Judi Silvano – soprano voice
Joe Lovano – saxophone
Salvatore Bonafede – piano
Kenny Werner – piano
Tim Hagans – trumpet
Scott Lee – bass
Jeff Hirshfield – drums
Val Hawk – voice
Holly Durniak – voice
Spencer MacLeish – voice

Track Listing:

  1. Ecstacy
  2. Living Room
  3. Silent Longing
  4. Isadora
  5. Come Live With Me
  6. Two Hearts Wonder
  7. Sophisticated Lady
  8. 23rd Street
  9. Trio Freeyo
  10. Calypso
  11. Children’s Play Song

Quotes & Reviews

Judi Silvano was still half a decade away from signing with Blue Note when she recorded the excellent but little-known Dancing Voices.

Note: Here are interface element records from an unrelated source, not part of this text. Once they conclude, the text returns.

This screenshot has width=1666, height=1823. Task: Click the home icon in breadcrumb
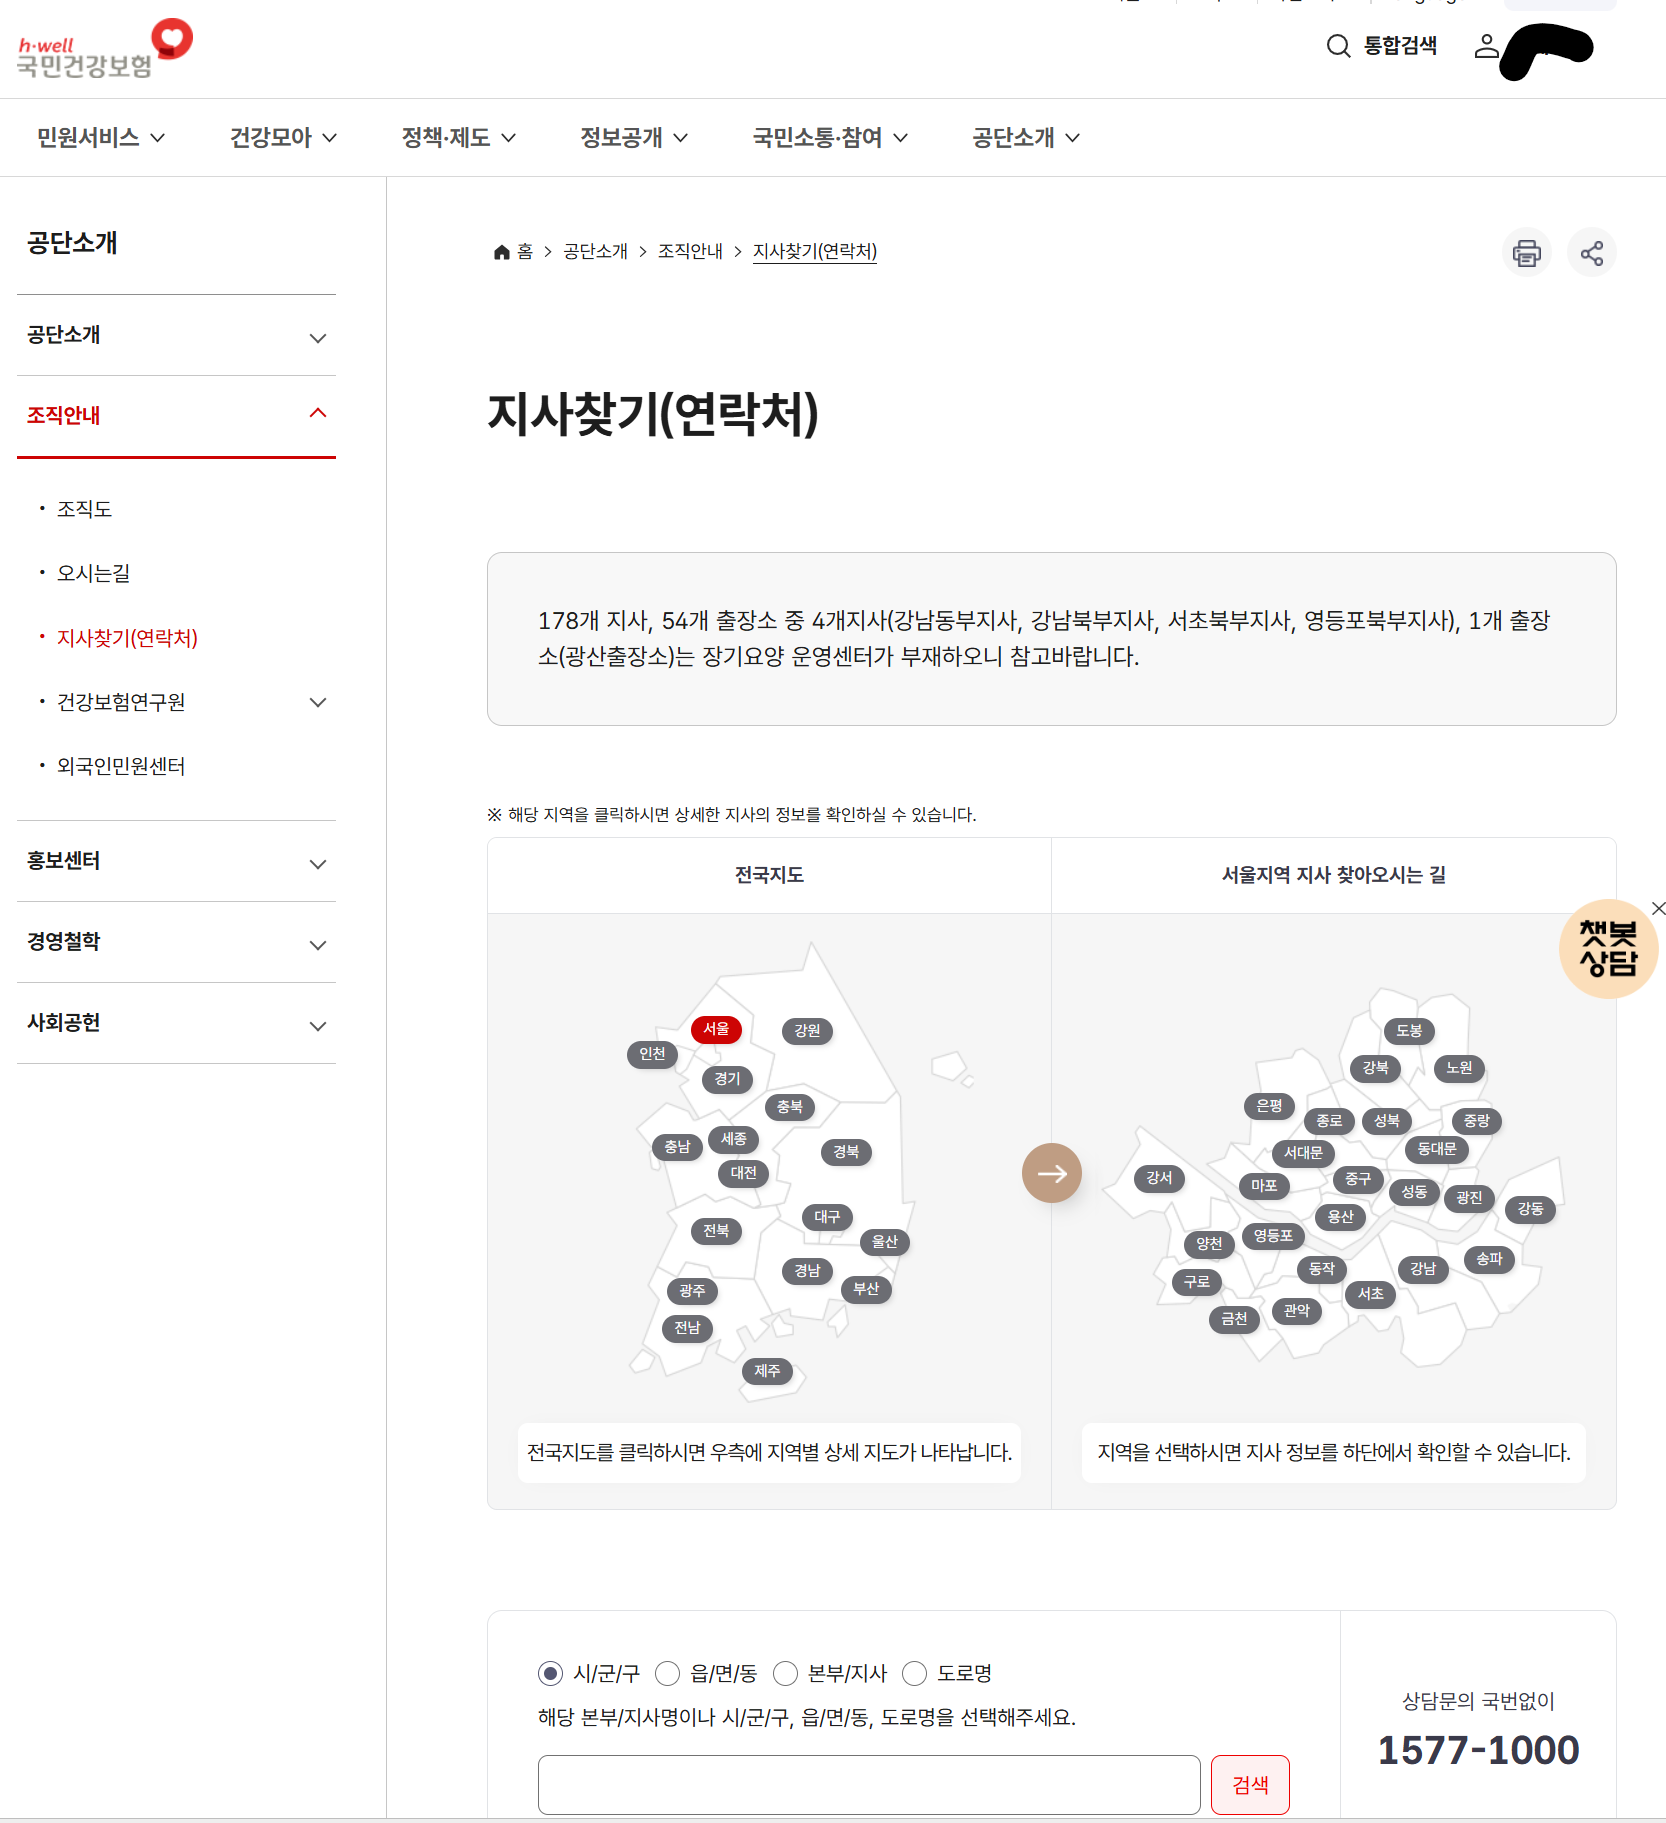pos(502,251)
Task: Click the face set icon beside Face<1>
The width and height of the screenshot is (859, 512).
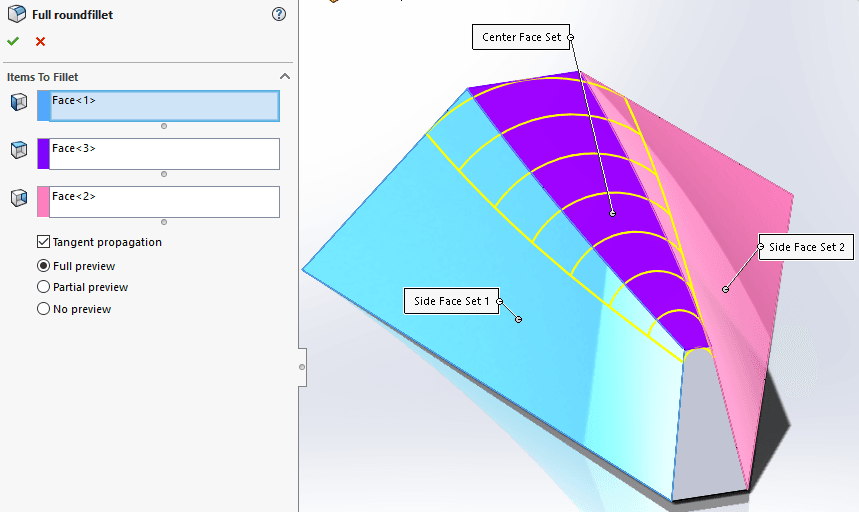Action: (18, 102)
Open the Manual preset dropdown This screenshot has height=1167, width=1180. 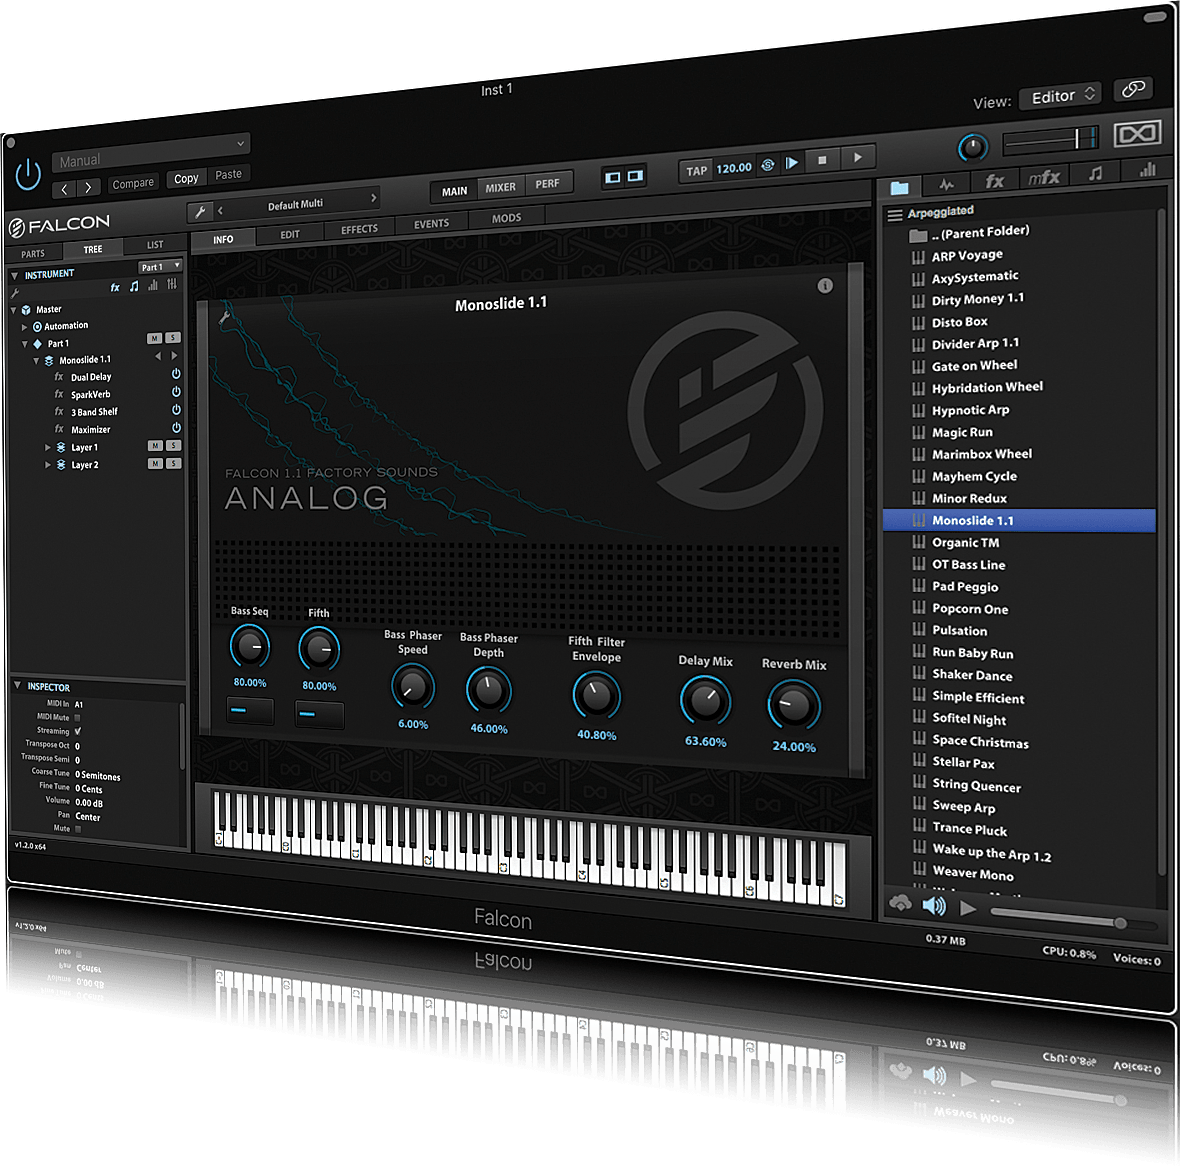click(150, 155)
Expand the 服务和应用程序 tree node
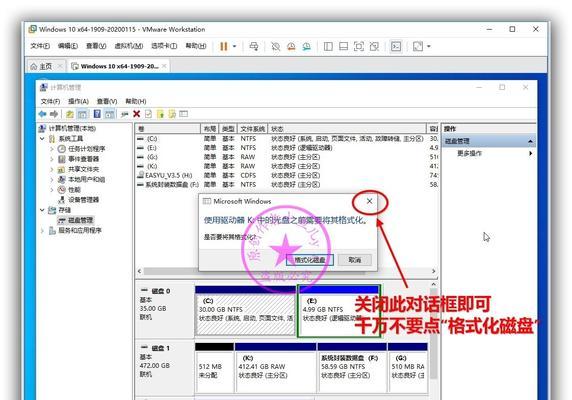The width and height of the screenshot is (572, 400). point(42,230)
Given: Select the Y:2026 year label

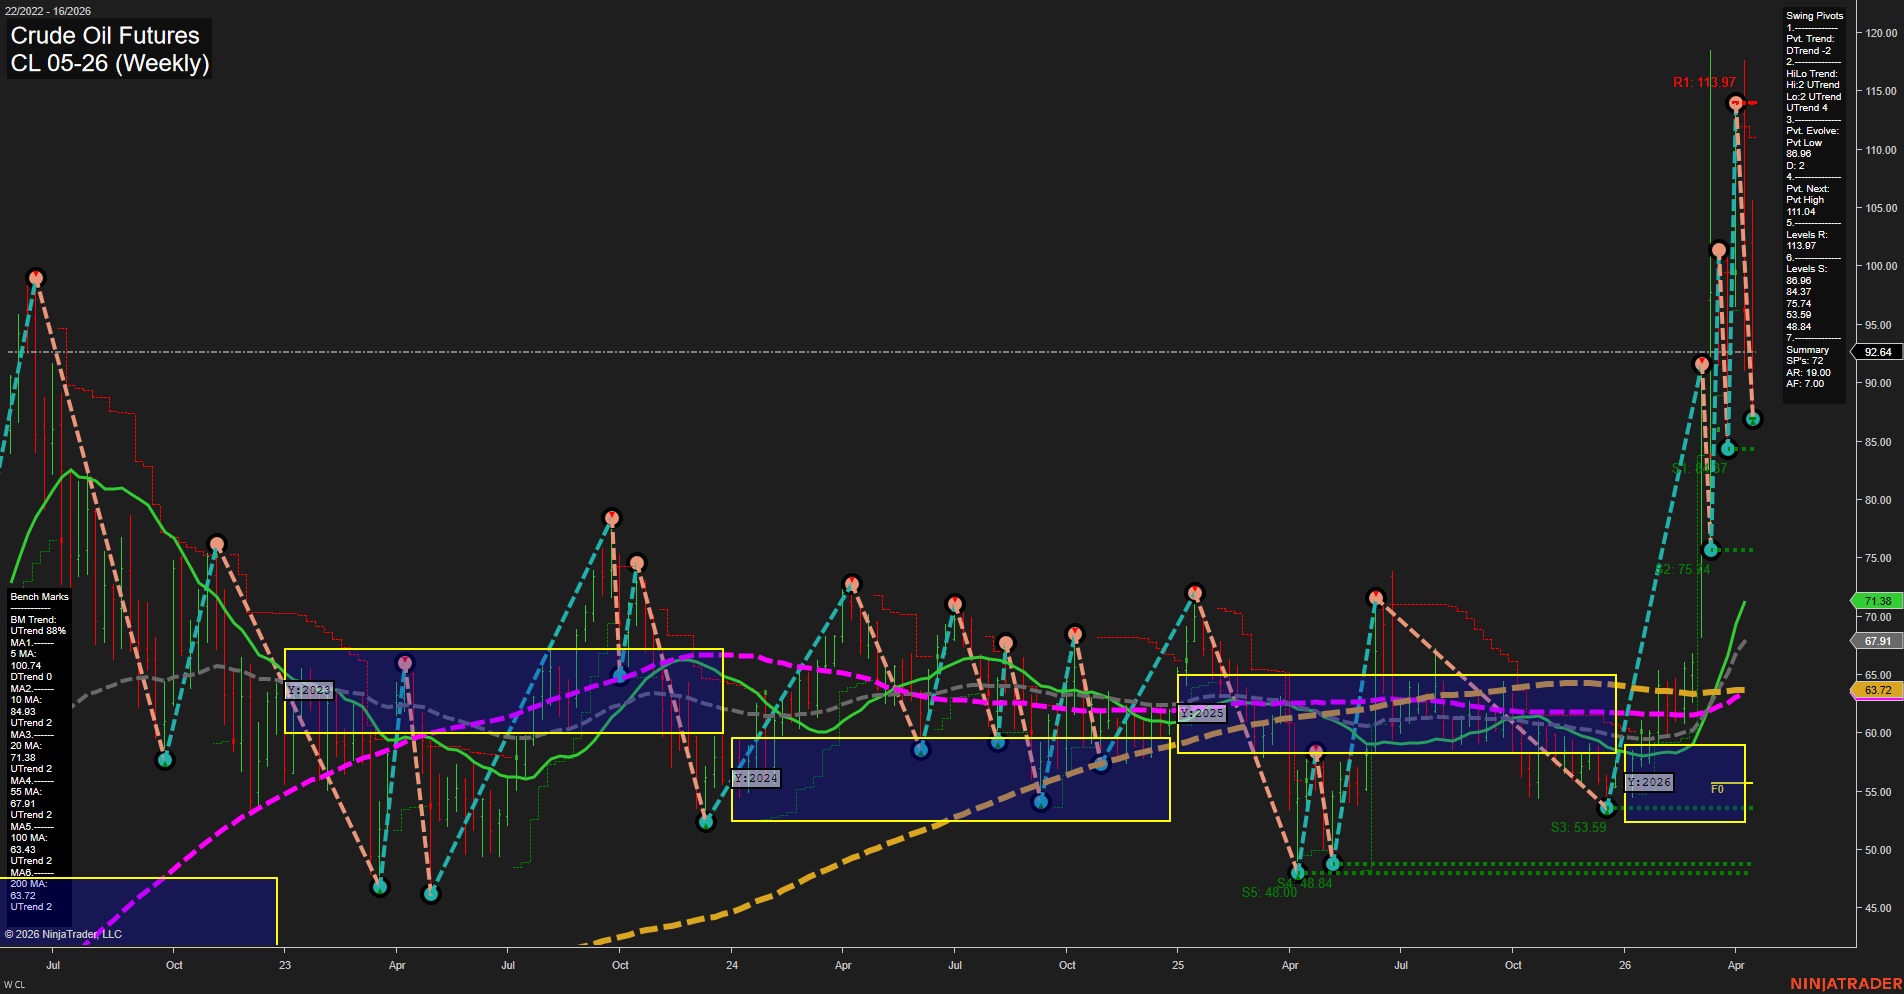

Although married to sax heavyweight Joe Lovano, the risk-taking singer was pretty obscure at the time. Those who were lucky enough to hear the CD saw how much Silvano had going for her — an enviable range, serious talent as both a scat singer and interpreter of lyrics, and an impressive ability to embrace pretty ballads one minute and dissonant avant-garde experimentation the next. While the Philadelphia native is quite accessible on her infectious “Ecstasy” and appealing interpretations of Andre Previn’s “Come Live With Me” and Max Roach’s “Living Room,” things become more abstract on Charlie Haden’s “Silent Longing,” the angular “Isadora” and the eerie “Trio Freeyo.” Lovano (tenor and soprano sax) gets in some fine solos, as does pianist Salvatore Bonafede. Those who discovered Silvano’s talents with 1996’s Vocalise would do well to acquire the equally strong Dancing Voices if they can find a copy.